**Instructions to follow:**
Copy the rows word for word, from the line holding "Find the location of a particular element." through the end of the rows, both ends included.

====================

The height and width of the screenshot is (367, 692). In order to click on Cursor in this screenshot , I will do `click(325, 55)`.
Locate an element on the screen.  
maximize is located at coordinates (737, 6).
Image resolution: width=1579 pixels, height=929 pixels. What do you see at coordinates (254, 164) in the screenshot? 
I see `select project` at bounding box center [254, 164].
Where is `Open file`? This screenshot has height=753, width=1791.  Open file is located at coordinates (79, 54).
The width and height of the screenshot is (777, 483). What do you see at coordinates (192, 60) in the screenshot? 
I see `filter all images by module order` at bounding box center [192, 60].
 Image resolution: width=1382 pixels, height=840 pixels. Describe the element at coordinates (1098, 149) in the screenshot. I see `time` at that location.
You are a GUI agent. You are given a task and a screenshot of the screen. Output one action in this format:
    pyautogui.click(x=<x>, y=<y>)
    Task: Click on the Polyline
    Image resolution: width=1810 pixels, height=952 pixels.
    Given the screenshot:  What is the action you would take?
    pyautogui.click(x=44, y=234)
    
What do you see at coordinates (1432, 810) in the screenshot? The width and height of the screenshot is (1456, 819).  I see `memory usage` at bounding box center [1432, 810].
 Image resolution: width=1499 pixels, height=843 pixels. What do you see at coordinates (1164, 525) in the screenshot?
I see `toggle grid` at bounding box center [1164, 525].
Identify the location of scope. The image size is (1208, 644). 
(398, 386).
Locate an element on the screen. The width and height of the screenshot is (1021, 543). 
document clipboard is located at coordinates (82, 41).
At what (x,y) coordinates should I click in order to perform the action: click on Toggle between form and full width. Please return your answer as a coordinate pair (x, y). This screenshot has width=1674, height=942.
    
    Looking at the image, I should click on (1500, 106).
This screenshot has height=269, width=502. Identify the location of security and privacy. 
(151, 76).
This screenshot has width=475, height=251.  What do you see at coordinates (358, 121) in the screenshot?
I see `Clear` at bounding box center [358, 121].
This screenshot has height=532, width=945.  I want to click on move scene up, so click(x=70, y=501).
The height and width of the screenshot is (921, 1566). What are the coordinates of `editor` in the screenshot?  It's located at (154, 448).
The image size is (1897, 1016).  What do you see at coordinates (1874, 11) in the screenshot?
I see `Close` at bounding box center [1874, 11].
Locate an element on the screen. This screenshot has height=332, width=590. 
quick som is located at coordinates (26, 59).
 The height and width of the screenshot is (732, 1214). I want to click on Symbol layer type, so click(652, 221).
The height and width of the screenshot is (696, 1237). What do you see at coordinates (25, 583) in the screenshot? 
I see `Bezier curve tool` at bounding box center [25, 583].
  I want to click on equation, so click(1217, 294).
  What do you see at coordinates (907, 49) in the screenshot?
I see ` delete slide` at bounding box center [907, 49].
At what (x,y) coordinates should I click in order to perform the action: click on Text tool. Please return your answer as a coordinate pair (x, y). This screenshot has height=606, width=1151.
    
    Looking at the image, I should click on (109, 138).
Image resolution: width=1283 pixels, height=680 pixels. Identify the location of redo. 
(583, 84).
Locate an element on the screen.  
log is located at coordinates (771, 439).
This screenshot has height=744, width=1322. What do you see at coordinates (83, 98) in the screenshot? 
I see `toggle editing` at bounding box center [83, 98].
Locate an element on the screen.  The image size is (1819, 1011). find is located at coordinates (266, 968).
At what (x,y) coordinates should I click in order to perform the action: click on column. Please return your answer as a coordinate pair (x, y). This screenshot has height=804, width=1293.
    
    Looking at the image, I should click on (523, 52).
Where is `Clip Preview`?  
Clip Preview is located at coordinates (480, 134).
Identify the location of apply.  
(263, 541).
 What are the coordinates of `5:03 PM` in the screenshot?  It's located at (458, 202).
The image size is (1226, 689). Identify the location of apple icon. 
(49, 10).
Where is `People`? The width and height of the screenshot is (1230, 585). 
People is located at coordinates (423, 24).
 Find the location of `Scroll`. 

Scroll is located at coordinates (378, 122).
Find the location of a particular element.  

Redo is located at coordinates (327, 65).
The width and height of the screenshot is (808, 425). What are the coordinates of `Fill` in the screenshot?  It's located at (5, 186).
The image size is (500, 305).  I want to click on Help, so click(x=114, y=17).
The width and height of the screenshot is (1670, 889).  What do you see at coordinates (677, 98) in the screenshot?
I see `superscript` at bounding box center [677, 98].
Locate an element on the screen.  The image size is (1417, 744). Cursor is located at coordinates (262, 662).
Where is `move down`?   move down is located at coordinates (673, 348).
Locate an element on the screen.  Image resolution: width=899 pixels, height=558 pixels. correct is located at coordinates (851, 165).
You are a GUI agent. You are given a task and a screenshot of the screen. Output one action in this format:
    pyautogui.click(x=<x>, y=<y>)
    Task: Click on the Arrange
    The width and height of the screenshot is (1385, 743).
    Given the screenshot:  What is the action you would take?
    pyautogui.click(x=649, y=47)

====================

**Exercise result:**
Find the location of a particular element.  

Redo is located at coordinates (327, 65).
The width and height of the screenshot is (808, 425). What are the coordinates of `Fill` in the screenshot?  It's located at (5, 186).
The image size is (500, 305).  I want to click on Help, so click(x=114, y=17).
The width and height of the screenshot is (1670, 889).  What do you see at coordinates (677, 98) in the screenshot?
I see `superscript` at bounding box center [677, 98].
Locate an element on the screen.  The image size is (1417, 744). Cursor is located at coordinates (262, 662).
Where is `move down`?   move down is located at coordinates (673, 348).
Locate an element on the screen.  Image resolution: width=899 pixels, height=558 pixels. correct is located at coordinates (851, 165).
You are a GUI agent. You are given a task and a screenshot of the screen. Output one action in this format:
    pyautogui.click(x=<x>, y=<y>)
    Task: Click on the Arrange
    The width and height of the screenshot is (1385, 743).
    Given the screenshot:  What is the action you would take?
    pyautogui.click(x=649, y=47)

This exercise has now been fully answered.